Of the seventeen clans whose names are listed on the stone monument of 1489, subsequent allusions to only eight have been retrieved from the existing records: Shi, Ai, Gao, Jin, Zhang, Zhao, and Li (with two distinct clans using the name Li). This led, incidentally, to the common practice of referring to the Jews of Kaifeng as "The Eight Clans with the Seven Surnames."

Although the use of Chinese patronymics by people of recognizable foreign descent was not ordinarily sanctioned, the Kaifeng Jews were authorized to adopt such names in appreciation of the role played by a Jewish soldier (or perhaps a physician) who in 1420 helped expose the treasonable designs of a member of the royal family. The clan names chiseled onto the 1489 monument are Chinese, but we may assume that the names borne by the original Jewish settlers in Kaifeng would have been predominantly Hebraic. It is worth noting, however, that the seven Chinese patronymics mentioned above are still used by those several hundred individuals of Kaifeng extraction who even now call themselves Jews.

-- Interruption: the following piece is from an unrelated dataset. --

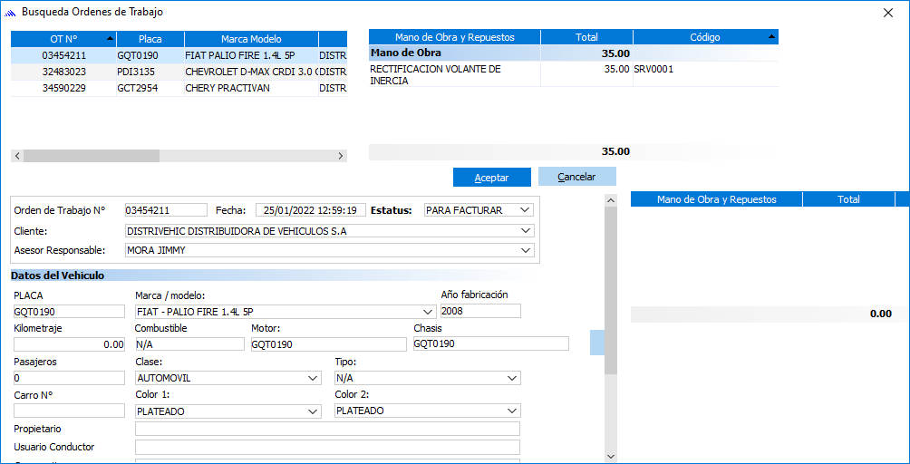Expand the Cliente dropdown list
The height and width of the screenshot is (464, 910).
click(x=527, y=231)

The inscription of 1489 tells us that Kaifeng's first synagogue was built in 1163, the rabbi at the time was Lie-wei (Levi-?), and the construction was directed by someone bearing the name Antula (Abdullah-?; Hamdullah-?). In time, the synagogue was surrounded by other structures, among them a ritual bath, a communal kitchen, a study hall, a kosher butchering facility, a sukkah for use at the appropriate season of the year, commemorative arches and gateways, stelae (that of 1489, another dated 1512, and the two-sided stele dated 1663), and the like. The first synagogue, enlarged and refurbished as the need arose, was destroyed by flood in 1461. A replacement synagogue appears to have been consumed by fire around 1600. The third synagogue was swept away in 1642 by a fiood caused by the deliberate rupturing of the dikes of the nearby Yellow River as part of a plan for ending a lengthy siege of the city by rebel forces. At least 100,000 people lost their lives in this inundation, including an undetermined number of Jews. Kaifeng's last synagogue, which was dedicated in 1663, served the community until the 1860s, when it was demolished, the congregation having by then become divided, impoverished, and weakened by a general ignorance of its heritage. A substantial portion of the tiles from this structure were acquired by the city's Great East (Dong Da) Mosque, which, it would appear, also managed to procure an assortment of artifacts and manuscripts that had formerly been used in the synagogue. A balustrade, which was part of the synagogal building, was incorporated in a local Confucian temple. Other synagogal appurtenances have survived, as well as seven of its Torah scrolls, a fragment consisting of the first twelve skins of an eighth Torah, and sixty-one booklets-mainly prayer texts and portions of the weekly Torah readings, but also two Haggadahs for Passover and the community's historically invaluable Memorial book, which lists the names of more than a thousand Kaifeng Jews who died between the early years of the sixteenth century and cat 1670. With the exception of the Torah fragment, which is owned by an anonymous private collector, all are preserved in libraries and museums in England, Austria, Canada, and the United States.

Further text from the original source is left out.